Segundo o Hespress, o documento buscava transformar Marrocos "no bode expiatório para acertos de contas políticos e judiciais estritamente ibéricos". 

O relatório mencionava uma "mobilização significativamente menor do que a habitual" de agentes marroquinos, alimentando assim questionamentos sobre a responsabilidade do Marrocos nesta crise sem precedentes. 

O portal de notícias online marroquino Le Desk denunciou o relatório como um "documento mal elaborado", apontando diversos erros factuais, como a referência a "30 de junho" em vez de 30 de julho. 

Por outro lado, a revista semanal TelQuel observou que, ao contrário do que vários veículos de comunicação noticiaram, o relatório não atribui o "planejamento e execução" do fluxo migratório ao Marrocos, nem nomeia quaisquer responsáveis.

O portal de notícias Médias24, por sua vez, considera "necessário" adotar "uma perspectiva marroquina" sobre este relatório, que tem sido amplamente discutido na Espanha, particularmente por veículos de comunicação com posições que, segundo afirmou, são "hostis ao Marrocos". 

O Médias24 questiona especificamente o uso do termo "permissividade", argumentando que ele se baseia em "uma imagem de satélite". 

No início de agosto, um alto funcionário marroquino afirmou à AFP, sob condição de anonimato, que não houve falha no aparato de segurança marroquino. 

O relatório, que vazou para a imprensa e ao qual a AFP teve acesso, é visivelmente incômodo para o governo espanhol, que insiste em inocentar o Marrocos de qualquer responsabilidade. 

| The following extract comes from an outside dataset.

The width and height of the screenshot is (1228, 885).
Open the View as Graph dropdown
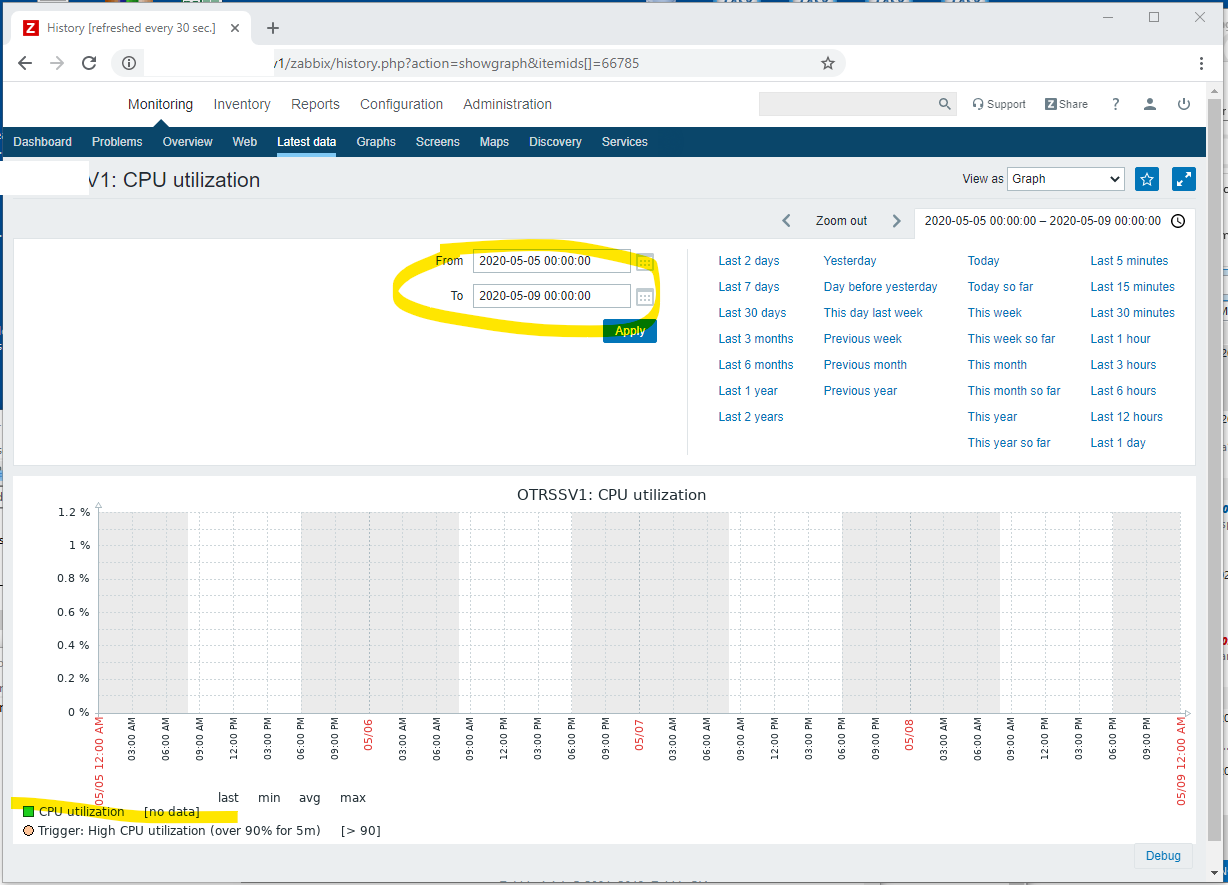click(1065, 179)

O primeiro-ministro espanhol, Pedro Sánchez, reiterou na quinta-feira que não tinha "evidências sólidas" do envolvimento do Marrocos na chegada dos migrantes, uma posição criticada por diversos membros da oposição. 

"Se essas provas concretas existissem, agiríamos de acordo, com toda a contundência que a situação exige", declarou o líder socialista.